Zimbabwe was one of the most prosperous economies in Africa, but the country has suffered over the last ten years due to failed economic policies and natural disasters.
In 2008 the economy collapsed, and at the end of 2008 the inflation rate was the highest in the world for an independent country (89,7 sextillion percent) (AFP 2009). The people of Zimbabwe were further devastated in 2008, and going into 2009, by a cholera outbreak that infected nearly 100 000 people and killed 4 000 people.
In 2009, the economy showed signs of improving. With the Zimbabwe dollar taken out of circulation, the introduction of foreign currencies, and the removal of price controls, the economy is growing for the first time in a decade (World Fact Book 2010). Of the 6 % of the population employed, the majority are engaged in the agriculture sector (66 %) with 23,9 % employed in industry and an estimated 24 % in services.

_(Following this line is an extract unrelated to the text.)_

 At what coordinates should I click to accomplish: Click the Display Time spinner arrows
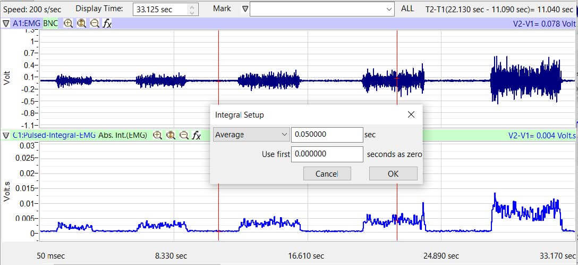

Economic Activities Specific to the Basin
The Limpopo River basin in Zimbabwe is defined by the sub-basin Mzingwane River basin in Zimbabwe and stretches across nine districts: Umzingwane, Mangwe, Matobo, Gwanda, Beitbridge, Insiza, Mberengwa, Mwenezi and Chiredzi.
Land use in the upper Mzingwane River basin consists mostly of commercial farming while communal land and subsistence agriculture are practiced in the lower basin. Communal land plots average in size from 0,5 to 14 ha (LBPTC 2010).The communal lands are considered to be vulnerable because they are in a dry climate, have poor soils and are not suitable to rainfed agriculture. Many are consistently below the food security threshold. Based on a report by Love (2004- in LBPTC 2010) there are six irrigation schemes in the Mzingwane River basin. To read more about these schemes, see the section in Resources Management (LBPTC 2010).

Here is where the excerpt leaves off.